One final thing we can do, which is really fun, is to add interactivity to our plots with plotly. We can do this by simply calling ggplotly() on our plot object.

library(plotly)

ggplotly(flfp_line)

In a lot of cases, we may want to control the tool tip of the plot. The tool tip is what appears when the user hovers over information on the chart. In this next example, the chart does not look that great unless we add the tooltip argument. But it is fairly simple to do. We just add the elements that we want to appear in a combine function, e.g. c(). In this case we will include region and female labor force participation in the tool tip.

flfp_region <- flfp_region + scale_fill_brewer(palette = "YlGn") + theme_minimal()

ggplotly(flfp_region, tooltip = c("region", "flfp")) # controlling the tooltip output

Another thing we may want to do is to include some additional annotations. We might also notice that some of the things we include in the labs argument in ggplot2 do not get picked up by plotly and that we have to add them back with a layout(annotations = ) call. One additional idiosyncrasy is that any item that we want to include in the plotly chart has to be passed as an argument in the ggplot code. For example, we need to include aes(label = country) to view country in tool tip. But plotly does support the R native pipe operator and that makes it a little easier to layer on multiple annotations.

library(plotly)

wealth_flfp_plotly <- wealth_flfp  + 
  scale_color_viridis_d(option = "plasma") +
  theme_minimal() +
  aes(label = country)  # need so ggplot retains label for plotly

ggplotly(wealth_flfp_plotly, tooltip = c("country", "flfp", "gdp_pc")) |> 
  
  layout(annotations = list(text = "Source: World Bank Development Indicators",  
                            font = list(size = 10), showarrow = FALSE,
                            xref = 'paper', x = 1.1, xanchor = 'right', xshift = 0,
                            yref = 'paper', y = -.1, yanchor = 'auto', yshift = 0)) |> 
  # add web address
  layout(annotations = list(text = "www.dataviz-gwu.rocks", 
                            font = list(size = 10, color = 'grey'), showarrow = FALSE,
                            xref = 'paper', x = .5, xanchor = 'center', xshift = 0,
                            yref = 'paper', y = 1, yanchor = 'top', yshift = 0))

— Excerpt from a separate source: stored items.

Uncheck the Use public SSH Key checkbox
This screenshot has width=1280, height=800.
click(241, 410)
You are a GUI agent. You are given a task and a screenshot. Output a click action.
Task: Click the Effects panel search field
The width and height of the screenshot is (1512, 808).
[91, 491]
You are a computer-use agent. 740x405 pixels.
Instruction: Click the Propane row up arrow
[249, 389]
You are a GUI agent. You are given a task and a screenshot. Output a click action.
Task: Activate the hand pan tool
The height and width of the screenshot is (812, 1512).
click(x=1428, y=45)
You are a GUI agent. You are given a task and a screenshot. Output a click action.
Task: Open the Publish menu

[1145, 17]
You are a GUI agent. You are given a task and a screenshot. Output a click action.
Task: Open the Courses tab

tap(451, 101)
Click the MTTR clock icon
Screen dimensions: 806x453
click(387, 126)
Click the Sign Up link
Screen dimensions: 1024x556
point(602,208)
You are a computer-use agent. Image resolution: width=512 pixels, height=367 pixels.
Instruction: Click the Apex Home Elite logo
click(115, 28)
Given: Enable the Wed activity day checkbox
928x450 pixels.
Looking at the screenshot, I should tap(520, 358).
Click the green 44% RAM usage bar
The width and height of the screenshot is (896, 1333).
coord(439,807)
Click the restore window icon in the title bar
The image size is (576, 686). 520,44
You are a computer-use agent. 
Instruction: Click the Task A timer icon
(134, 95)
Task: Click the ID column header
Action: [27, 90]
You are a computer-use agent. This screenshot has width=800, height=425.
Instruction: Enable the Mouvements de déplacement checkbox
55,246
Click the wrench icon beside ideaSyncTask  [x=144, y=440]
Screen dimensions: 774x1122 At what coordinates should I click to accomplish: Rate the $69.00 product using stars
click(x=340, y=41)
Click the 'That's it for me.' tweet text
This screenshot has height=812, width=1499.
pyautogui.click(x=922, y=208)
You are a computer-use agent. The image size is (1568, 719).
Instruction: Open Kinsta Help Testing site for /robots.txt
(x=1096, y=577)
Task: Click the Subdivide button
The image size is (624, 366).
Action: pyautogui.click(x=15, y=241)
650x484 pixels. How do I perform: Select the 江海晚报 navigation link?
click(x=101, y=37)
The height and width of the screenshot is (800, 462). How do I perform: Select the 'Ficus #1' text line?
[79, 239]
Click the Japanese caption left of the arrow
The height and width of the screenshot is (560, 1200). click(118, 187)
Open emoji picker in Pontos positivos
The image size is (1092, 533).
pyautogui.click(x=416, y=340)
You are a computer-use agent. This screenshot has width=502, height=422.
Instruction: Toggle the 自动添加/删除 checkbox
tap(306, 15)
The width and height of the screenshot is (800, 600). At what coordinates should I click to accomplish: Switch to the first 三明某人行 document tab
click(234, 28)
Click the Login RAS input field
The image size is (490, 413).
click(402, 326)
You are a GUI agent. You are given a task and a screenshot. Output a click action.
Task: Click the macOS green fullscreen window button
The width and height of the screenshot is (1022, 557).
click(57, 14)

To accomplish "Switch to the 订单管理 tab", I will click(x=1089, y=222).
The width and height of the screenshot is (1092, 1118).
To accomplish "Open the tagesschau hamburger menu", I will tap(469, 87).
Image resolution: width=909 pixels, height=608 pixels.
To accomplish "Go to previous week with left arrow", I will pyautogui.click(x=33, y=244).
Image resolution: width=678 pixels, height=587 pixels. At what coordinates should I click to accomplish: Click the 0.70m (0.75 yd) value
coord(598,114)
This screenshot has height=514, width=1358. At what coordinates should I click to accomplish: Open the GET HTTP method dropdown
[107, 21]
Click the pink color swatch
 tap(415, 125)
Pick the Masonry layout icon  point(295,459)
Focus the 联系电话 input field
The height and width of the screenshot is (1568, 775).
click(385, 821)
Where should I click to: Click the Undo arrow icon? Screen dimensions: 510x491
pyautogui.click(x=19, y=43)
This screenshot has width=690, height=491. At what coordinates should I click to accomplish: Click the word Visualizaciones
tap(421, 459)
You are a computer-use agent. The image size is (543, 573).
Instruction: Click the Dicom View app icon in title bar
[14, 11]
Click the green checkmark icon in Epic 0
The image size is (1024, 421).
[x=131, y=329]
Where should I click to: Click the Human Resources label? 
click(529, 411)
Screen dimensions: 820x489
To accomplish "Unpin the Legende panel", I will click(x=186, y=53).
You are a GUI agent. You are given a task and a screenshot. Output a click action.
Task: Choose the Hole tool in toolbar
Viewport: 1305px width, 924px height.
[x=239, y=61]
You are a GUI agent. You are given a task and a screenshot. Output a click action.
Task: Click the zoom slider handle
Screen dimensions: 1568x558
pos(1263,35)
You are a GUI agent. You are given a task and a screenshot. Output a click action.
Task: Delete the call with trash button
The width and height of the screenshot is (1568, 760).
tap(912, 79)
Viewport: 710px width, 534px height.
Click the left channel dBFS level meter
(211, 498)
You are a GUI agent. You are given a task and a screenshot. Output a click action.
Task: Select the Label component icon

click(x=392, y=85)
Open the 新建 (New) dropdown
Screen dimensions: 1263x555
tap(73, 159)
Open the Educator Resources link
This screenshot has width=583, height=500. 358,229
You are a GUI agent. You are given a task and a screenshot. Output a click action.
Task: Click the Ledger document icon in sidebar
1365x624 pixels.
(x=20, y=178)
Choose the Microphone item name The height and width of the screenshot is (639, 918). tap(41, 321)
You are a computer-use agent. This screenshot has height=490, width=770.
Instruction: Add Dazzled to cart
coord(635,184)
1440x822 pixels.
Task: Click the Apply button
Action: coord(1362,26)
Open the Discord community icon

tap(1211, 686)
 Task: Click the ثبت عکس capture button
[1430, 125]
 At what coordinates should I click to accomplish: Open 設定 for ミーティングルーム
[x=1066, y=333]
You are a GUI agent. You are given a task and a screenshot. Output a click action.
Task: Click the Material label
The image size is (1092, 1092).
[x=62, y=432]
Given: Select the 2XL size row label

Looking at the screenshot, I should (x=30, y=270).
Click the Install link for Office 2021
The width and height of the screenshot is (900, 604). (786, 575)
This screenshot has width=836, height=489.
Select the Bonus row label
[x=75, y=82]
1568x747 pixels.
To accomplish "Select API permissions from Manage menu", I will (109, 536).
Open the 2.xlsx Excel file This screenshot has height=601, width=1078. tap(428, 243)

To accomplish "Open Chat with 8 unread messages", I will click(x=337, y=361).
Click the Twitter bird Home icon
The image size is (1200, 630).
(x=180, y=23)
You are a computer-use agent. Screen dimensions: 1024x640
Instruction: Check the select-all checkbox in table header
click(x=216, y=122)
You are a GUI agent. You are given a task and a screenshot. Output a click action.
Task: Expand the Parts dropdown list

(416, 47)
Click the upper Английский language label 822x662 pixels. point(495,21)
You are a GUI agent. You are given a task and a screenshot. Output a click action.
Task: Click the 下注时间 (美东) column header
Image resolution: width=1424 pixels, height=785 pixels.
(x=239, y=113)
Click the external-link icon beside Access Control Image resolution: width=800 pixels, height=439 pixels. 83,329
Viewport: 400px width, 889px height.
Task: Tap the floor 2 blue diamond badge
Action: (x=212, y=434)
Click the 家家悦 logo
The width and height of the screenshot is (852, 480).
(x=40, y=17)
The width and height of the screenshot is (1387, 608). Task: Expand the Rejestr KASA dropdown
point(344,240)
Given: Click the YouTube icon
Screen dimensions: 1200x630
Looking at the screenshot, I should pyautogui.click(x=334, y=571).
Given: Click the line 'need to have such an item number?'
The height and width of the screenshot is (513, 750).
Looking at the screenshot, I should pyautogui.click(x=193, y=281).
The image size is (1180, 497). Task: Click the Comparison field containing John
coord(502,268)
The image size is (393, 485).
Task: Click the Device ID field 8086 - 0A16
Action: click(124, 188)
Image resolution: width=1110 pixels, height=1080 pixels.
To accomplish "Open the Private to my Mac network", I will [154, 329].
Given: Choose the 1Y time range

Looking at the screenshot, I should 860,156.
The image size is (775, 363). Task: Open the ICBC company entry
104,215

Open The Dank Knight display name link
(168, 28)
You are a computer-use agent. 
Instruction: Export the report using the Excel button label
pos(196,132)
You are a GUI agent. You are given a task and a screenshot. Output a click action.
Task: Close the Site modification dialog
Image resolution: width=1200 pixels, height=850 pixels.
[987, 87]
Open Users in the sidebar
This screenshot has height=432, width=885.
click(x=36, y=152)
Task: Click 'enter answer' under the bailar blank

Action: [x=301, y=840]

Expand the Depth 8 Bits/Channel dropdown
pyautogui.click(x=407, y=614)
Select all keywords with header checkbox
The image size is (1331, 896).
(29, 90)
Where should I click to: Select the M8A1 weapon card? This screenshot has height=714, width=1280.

Notice that plotly has some fairly unique syntax for the layout() function. It helps to read the documentation but also to search around on google and Stack Overflow. Each annotation needs to be inputted in a list format. The first time in the list is the text you want to include in the annotation. From there you can include multiple arguments to specify the font size and location of the annotation.